Selon le média RFI, préoccupé par les difficultés d’accès au logement et aux services publics, le gouvernement a pris la décision de réduire le nombre d’étrangers à petit salaire recrutés par des entreprises sur une base temporaire. Des soudeurs, des mécaniciens, employés pour combler des besoins en main-d’œuvre en dehors des grandes villes, risquent de ne pas pouvoir renouveler leur permis de travail.
« À partir de la semaine prochaine, ces entreprises-là devront faire des choix. Si une entreprise a déjà 60 % de travailleurs étrangers à bas salaire, elle ne pourra pas renouveler tous ses travailleurs. Plusieurs entreprises sont actuellement en panique », constate Krishna Gagné, avocate spécialisée en immigration.
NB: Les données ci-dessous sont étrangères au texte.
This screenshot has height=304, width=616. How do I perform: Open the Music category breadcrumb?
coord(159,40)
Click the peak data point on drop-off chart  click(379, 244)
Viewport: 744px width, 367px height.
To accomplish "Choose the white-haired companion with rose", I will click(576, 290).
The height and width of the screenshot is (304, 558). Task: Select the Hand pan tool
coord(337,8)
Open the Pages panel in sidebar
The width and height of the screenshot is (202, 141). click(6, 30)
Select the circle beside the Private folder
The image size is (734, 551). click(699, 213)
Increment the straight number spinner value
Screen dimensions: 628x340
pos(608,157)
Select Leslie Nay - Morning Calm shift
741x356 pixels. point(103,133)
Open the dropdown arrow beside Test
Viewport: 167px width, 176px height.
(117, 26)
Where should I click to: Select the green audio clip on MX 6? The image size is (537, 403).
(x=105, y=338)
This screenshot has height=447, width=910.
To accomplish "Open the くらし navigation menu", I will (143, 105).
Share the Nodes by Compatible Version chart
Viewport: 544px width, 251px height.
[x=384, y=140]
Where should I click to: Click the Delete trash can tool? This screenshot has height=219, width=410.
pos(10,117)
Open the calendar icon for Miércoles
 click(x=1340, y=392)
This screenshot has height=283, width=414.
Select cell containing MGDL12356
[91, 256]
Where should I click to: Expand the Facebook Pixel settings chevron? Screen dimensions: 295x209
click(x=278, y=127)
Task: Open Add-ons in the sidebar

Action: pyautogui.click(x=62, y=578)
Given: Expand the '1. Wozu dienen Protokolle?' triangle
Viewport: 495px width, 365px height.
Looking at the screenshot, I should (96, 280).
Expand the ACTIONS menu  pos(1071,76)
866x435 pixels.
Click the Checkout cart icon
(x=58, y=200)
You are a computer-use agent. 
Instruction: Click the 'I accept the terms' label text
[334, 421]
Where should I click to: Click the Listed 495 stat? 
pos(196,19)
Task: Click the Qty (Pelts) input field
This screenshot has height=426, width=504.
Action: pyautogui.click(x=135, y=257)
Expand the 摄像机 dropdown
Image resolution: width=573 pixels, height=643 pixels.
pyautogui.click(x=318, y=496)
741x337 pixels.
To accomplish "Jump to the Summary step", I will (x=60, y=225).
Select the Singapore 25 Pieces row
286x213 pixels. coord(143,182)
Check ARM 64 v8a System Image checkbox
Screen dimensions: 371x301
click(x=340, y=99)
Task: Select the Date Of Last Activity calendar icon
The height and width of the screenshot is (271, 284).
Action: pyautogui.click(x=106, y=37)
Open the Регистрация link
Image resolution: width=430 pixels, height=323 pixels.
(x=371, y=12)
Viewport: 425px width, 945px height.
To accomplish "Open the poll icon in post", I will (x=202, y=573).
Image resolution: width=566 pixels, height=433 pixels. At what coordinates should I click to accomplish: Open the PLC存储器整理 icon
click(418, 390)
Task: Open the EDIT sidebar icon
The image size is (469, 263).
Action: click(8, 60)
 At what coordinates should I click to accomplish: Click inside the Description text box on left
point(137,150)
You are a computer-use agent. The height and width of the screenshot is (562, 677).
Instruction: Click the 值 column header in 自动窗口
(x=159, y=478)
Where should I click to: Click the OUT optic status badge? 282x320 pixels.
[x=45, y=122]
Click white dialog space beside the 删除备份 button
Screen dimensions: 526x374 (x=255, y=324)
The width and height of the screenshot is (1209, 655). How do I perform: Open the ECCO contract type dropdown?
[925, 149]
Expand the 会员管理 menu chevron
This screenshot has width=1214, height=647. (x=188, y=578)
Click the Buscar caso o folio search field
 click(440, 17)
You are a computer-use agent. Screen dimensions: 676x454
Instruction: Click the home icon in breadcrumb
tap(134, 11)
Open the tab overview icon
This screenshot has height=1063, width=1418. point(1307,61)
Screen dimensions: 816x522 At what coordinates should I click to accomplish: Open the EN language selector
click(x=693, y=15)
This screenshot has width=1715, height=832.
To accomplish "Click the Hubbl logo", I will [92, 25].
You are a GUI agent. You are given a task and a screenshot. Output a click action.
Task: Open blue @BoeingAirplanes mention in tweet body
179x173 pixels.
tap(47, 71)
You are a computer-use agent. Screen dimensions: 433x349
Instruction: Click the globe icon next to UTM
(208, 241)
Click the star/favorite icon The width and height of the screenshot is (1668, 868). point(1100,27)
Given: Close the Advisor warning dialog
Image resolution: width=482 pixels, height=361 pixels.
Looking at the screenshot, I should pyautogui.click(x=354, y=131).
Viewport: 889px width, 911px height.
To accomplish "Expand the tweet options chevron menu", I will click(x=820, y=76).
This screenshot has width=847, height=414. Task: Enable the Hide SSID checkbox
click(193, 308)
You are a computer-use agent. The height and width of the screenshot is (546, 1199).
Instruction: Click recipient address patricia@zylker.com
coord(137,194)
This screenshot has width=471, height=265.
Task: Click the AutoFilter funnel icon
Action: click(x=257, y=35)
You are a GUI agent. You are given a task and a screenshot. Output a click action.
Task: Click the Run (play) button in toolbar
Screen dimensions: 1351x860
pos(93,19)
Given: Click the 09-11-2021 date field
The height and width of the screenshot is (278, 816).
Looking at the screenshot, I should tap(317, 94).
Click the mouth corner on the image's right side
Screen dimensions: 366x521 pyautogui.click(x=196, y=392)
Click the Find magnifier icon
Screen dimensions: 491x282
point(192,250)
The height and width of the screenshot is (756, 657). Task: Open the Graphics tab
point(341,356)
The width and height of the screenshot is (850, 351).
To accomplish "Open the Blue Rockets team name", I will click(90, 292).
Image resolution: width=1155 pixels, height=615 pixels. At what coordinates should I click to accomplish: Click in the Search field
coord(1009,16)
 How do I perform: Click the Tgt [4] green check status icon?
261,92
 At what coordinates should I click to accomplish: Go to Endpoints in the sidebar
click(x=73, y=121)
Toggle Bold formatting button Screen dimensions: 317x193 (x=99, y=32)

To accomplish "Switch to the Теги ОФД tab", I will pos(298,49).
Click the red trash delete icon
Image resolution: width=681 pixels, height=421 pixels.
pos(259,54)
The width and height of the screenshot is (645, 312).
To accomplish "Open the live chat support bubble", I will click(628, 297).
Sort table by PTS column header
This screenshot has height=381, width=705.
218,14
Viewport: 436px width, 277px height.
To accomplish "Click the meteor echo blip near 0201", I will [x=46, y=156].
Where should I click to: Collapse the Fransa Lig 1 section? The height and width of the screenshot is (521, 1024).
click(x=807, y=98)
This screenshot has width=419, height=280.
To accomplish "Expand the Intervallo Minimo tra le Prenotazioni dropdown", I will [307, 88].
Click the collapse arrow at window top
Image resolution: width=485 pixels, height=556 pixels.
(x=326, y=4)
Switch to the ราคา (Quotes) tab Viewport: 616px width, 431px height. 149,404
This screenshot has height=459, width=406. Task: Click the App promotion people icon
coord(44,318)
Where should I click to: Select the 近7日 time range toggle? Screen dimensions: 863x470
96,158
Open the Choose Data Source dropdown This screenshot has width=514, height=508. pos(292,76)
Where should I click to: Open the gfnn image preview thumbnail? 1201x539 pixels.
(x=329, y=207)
« Ce sont juste des projets de vie qui tombent complètement à l’eau pour des milliers de personnes, si elles ne peuvent pas renouveler leur permis de travail alors que ces règles-là n’existaient pas quand elles sont arrivées au Canada. », a déclaré Claire Launay de l’association de Québec. Certains travailleurs temporaires vivant actuellement pourraient se retrouver sans papiers.
Toutefois, il faut noter que la restriction de la politique d’immigration réduira les besoins en main-d’œuvre dans le pays.